_WORK TO BE COMPLETED_
Copy all of the data below without altering a single line.

_PROVIDED INFORMATION_
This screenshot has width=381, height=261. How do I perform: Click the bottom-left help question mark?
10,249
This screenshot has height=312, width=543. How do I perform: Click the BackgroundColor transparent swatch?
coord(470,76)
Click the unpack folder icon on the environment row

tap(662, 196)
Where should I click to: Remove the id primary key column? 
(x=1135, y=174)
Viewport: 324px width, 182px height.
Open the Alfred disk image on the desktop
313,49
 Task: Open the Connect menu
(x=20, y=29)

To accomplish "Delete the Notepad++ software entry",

_EXERCISE RESPONSE_
This screenshot has width=381, height=261. How do I perform: Click the bottom-left help question mark?
10,249
This screenshot has height=312, width=543. How do I perform: Click the BackgroundColor transparent swatch?
coord(470,76)
Click the unpack folder icon on the environment row

tap(662, 196)
Where should I click to: Remove the id primary key column? 
(x=1135, y=174)
Viewport: 324px width, 182px height.
Open the Alfred disk image on the desktop
313,49
 Task: Open the Connect menu
(x=20, y=29)

To accomplish "Delete the Notepad++ software entry",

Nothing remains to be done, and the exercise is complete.